**WORK INSTRUCTION**: Quote, word for word, the line containing "Instruction: Expand the" and all lines that follow it to the end of the records, with no pictures.

Collected data
════════
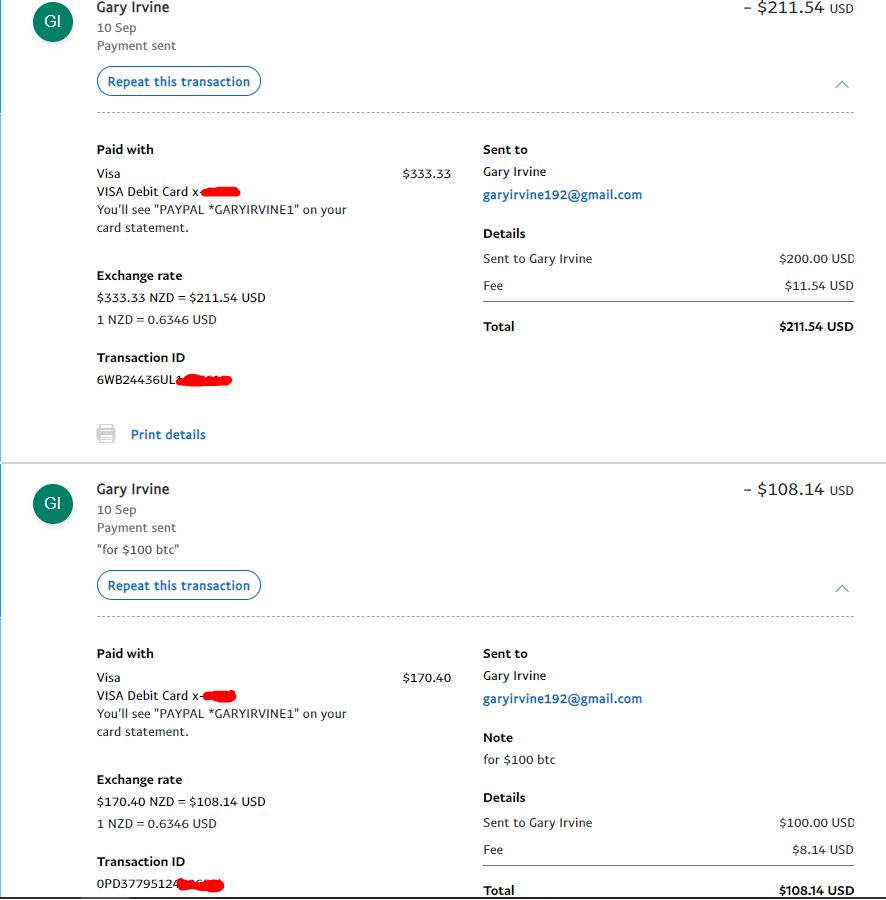Image resolution: width=886 pixels, height=900 pixels.
Task: Click the "for $100 btc" text under Note
Action: pyautogui.click(x=519, y=760)
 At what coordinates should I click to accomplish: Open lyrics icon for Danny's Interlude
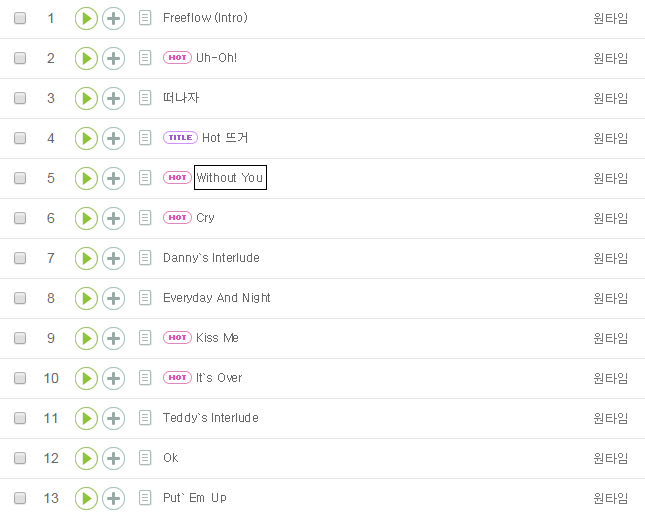click(145, 258)
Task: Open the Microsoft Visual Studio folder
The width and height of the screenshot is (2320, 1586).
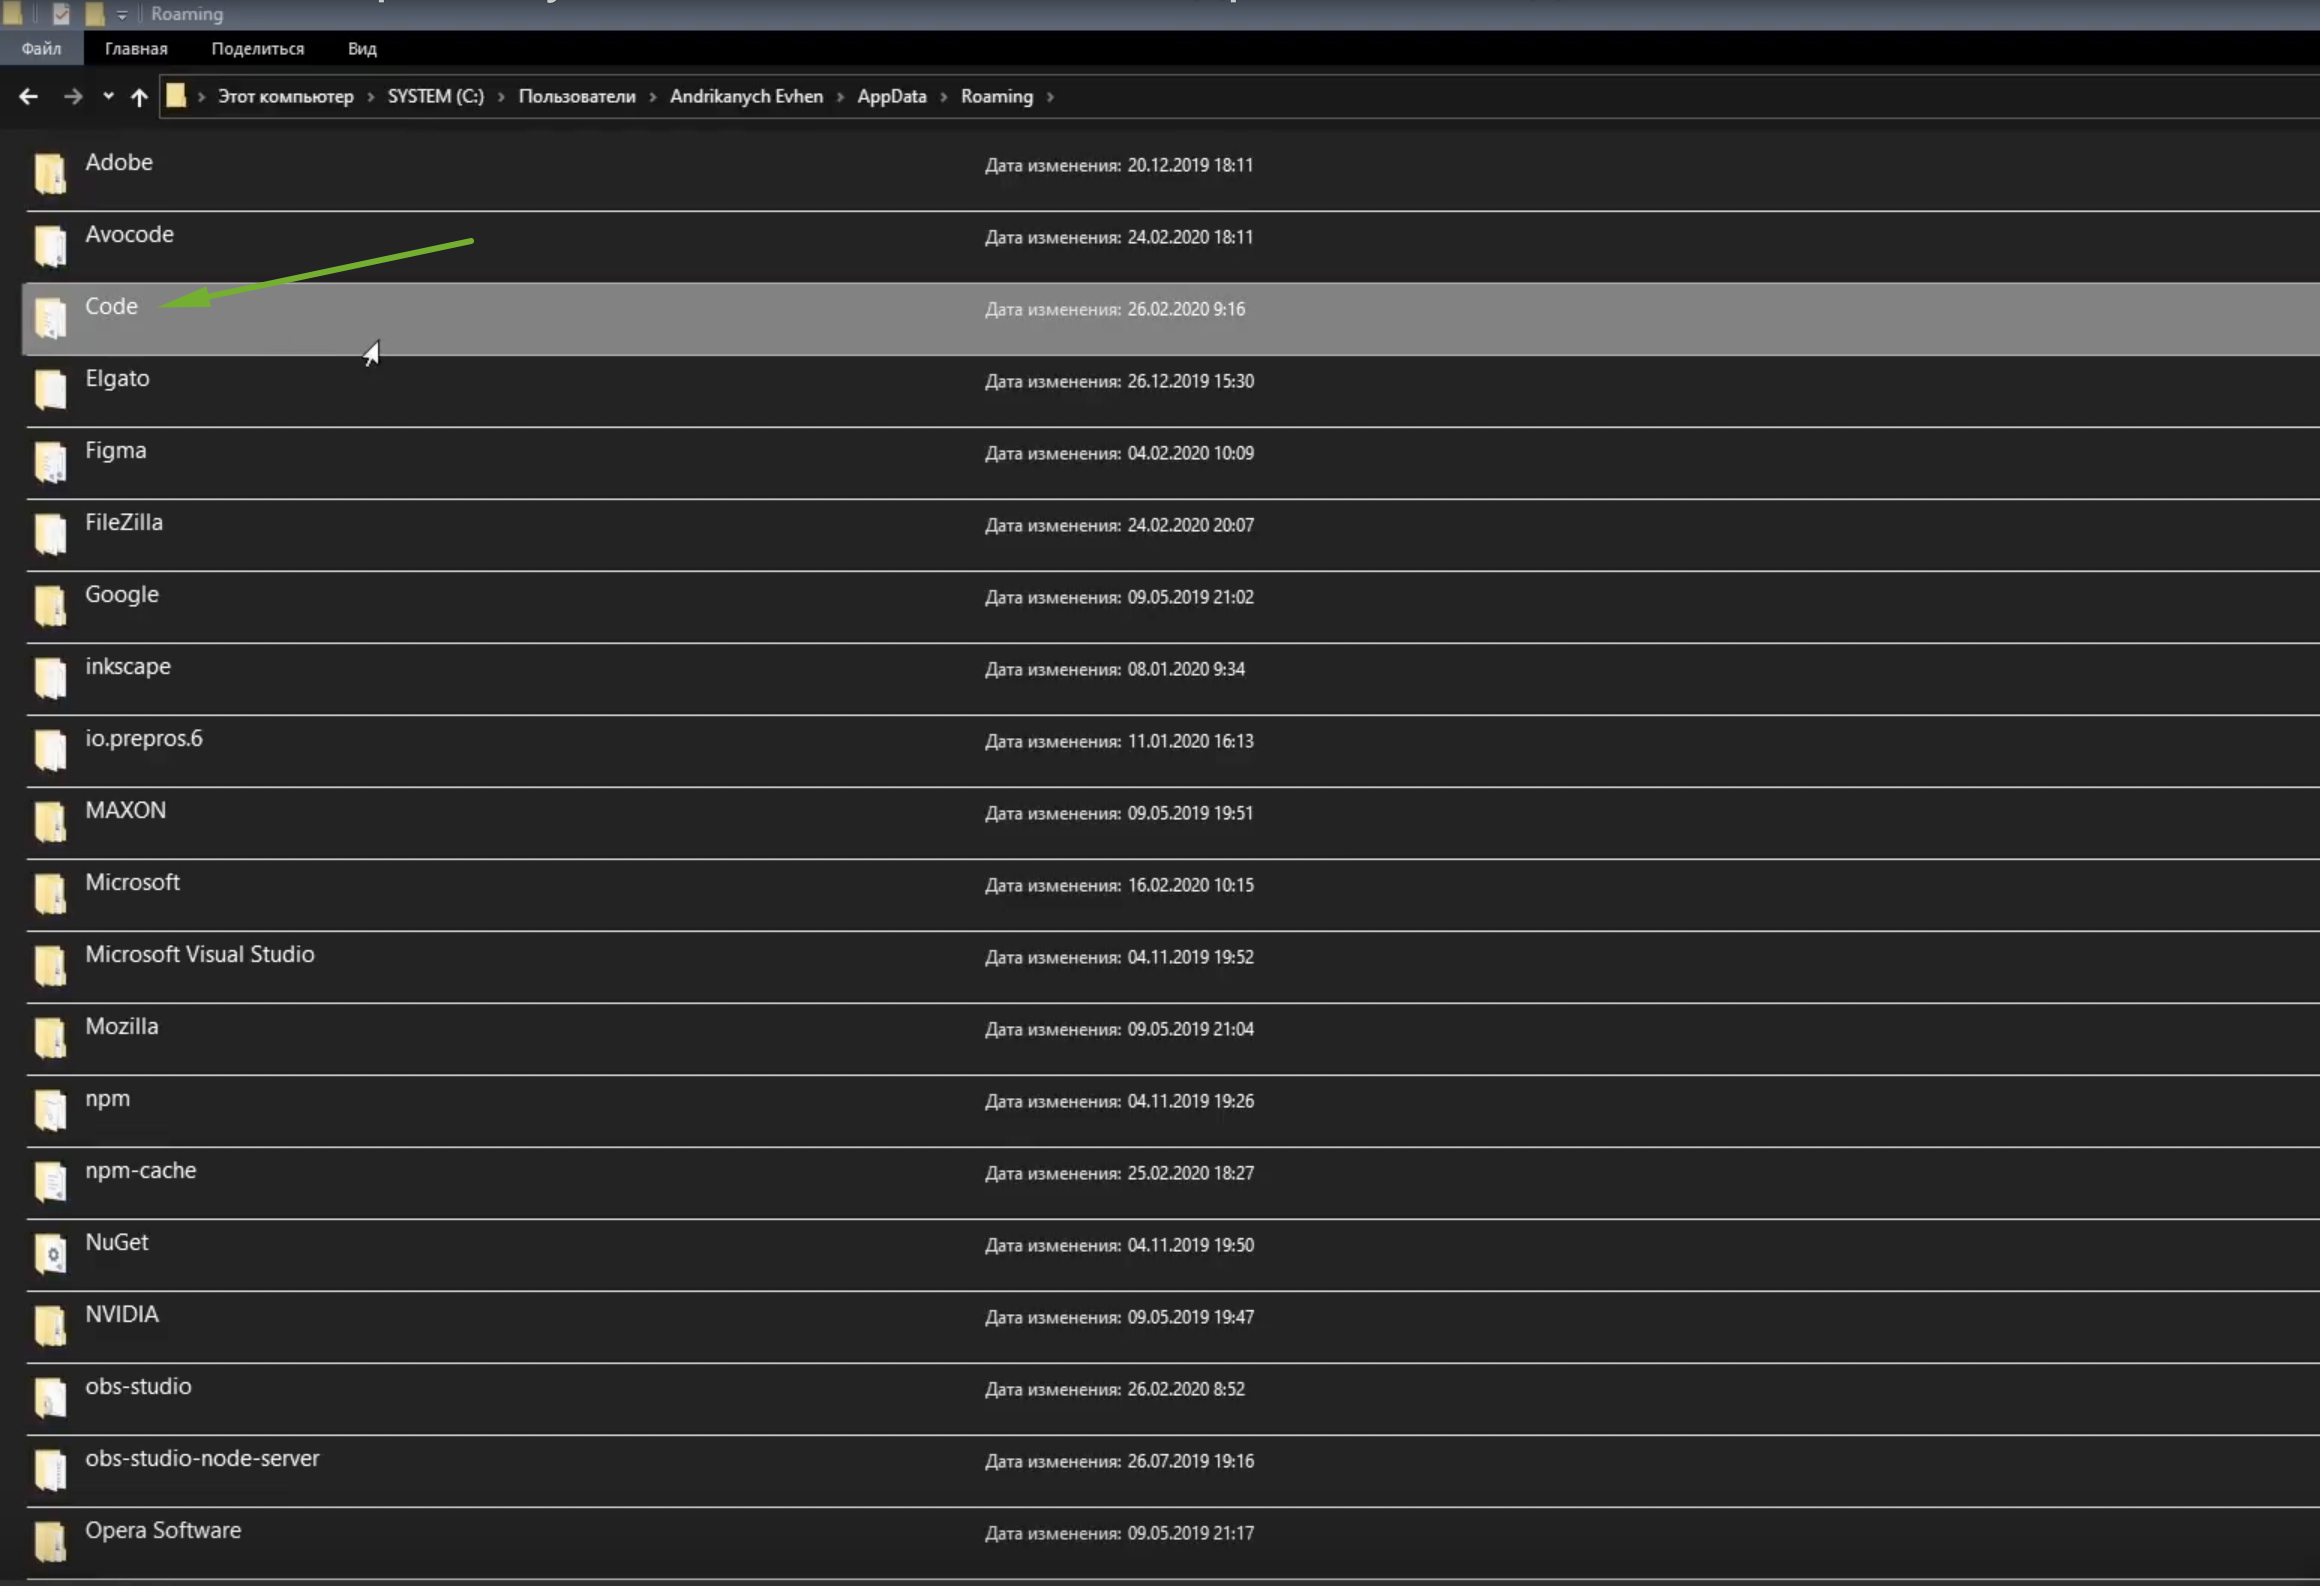Action: [x=199, y=953]
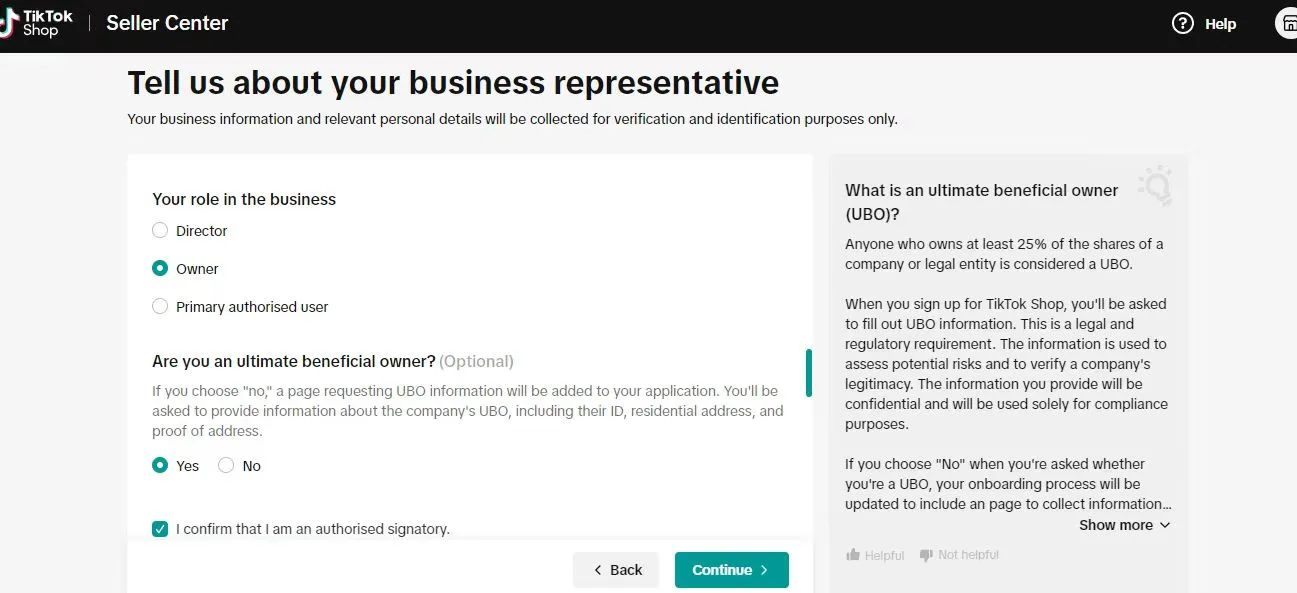This screenshot has width=1297, height=593.
Task: Select No for ultimate beneficial owner
Action: pos(226,466)
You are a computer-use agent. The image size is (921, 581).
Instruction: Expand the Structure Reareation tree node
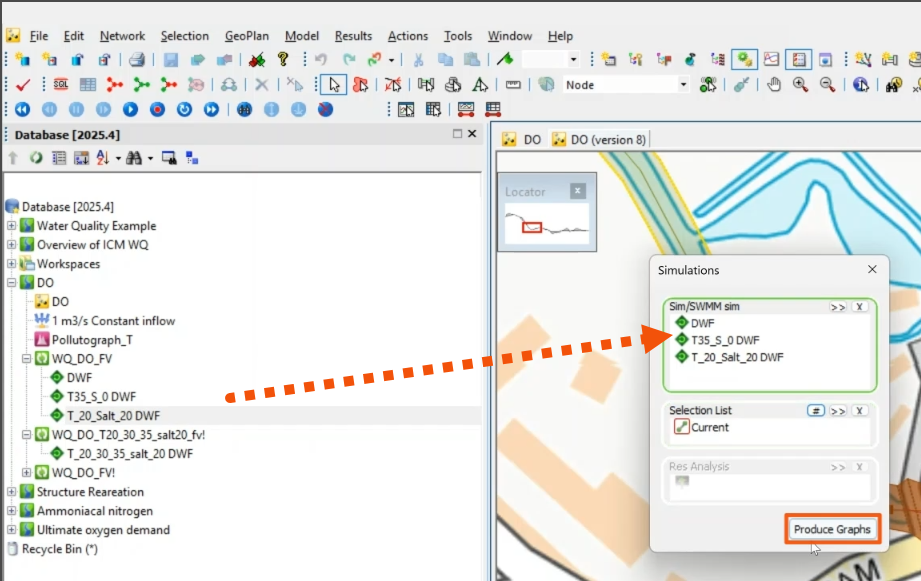coord(13,491)
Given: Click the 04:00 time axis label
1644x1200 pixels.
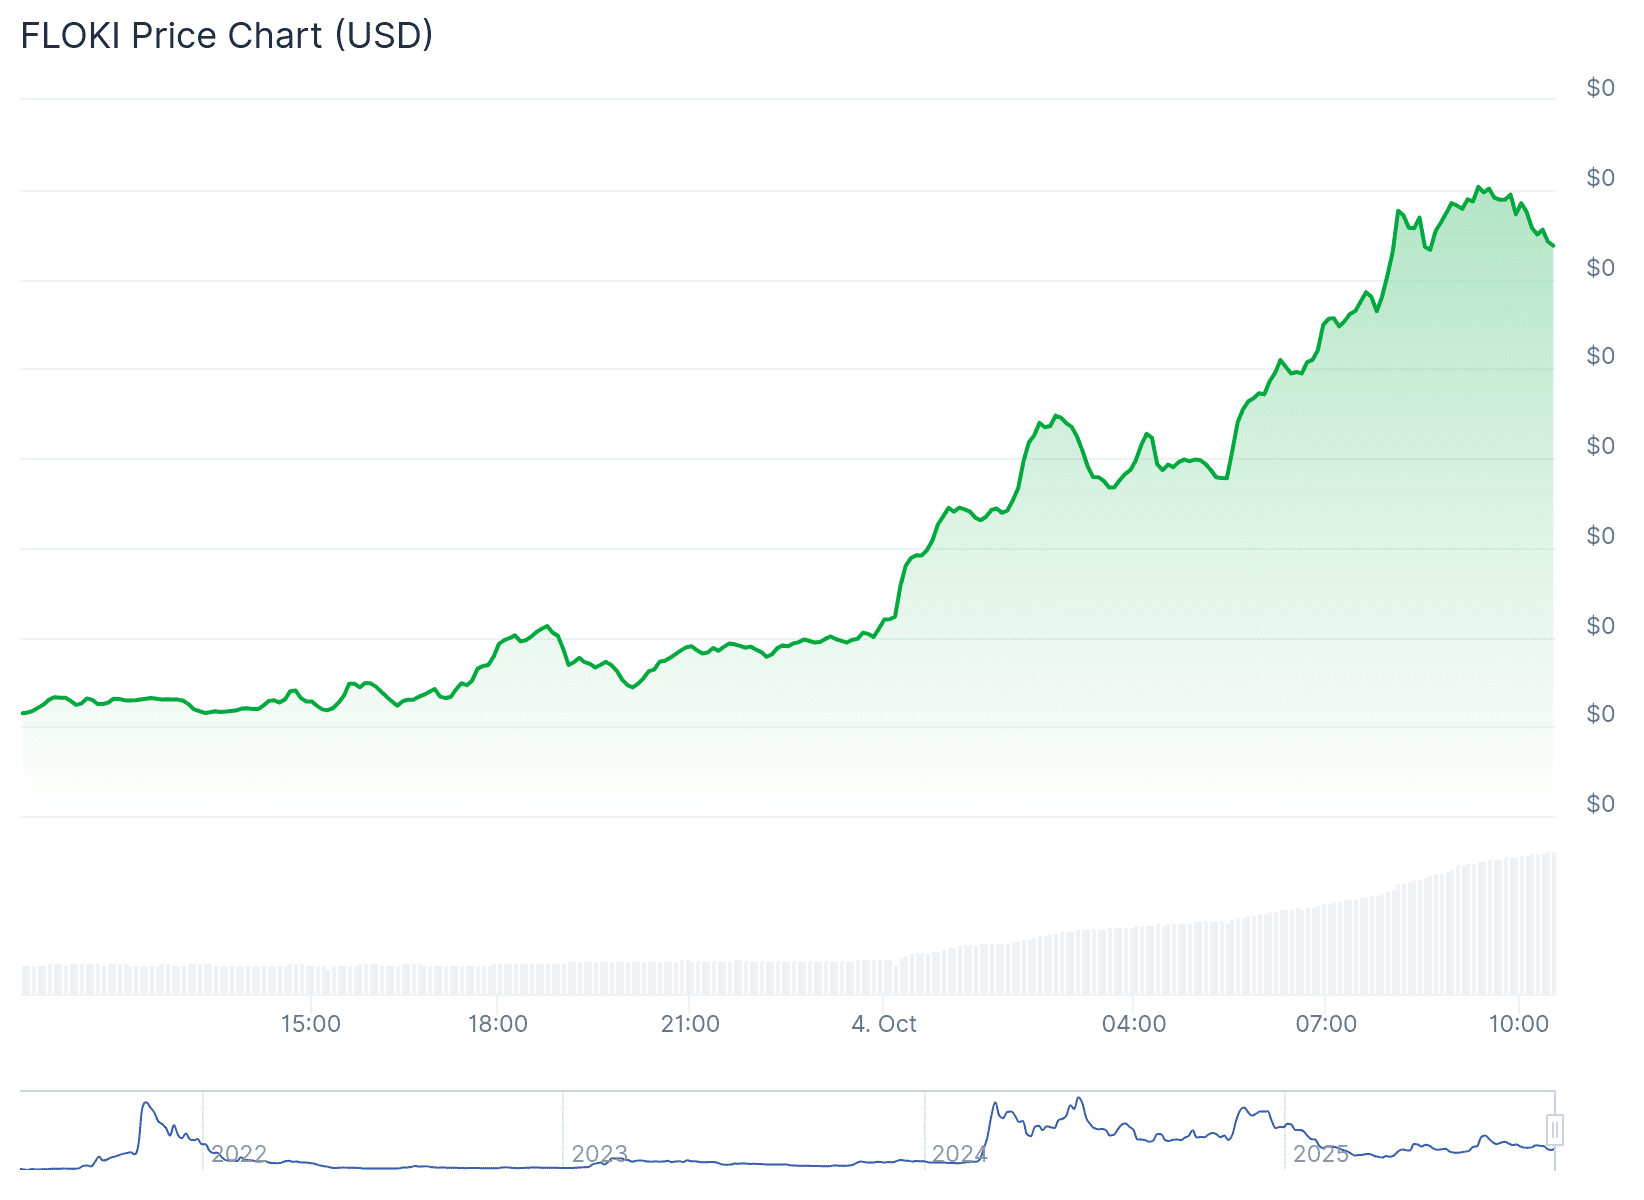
════════
**EXERCISE RESULT**:
Instruction: Expand the Structure Reareation tree node
coord(13,491)
Given: Click the 04:00 time axis label
1644x1200 pixels.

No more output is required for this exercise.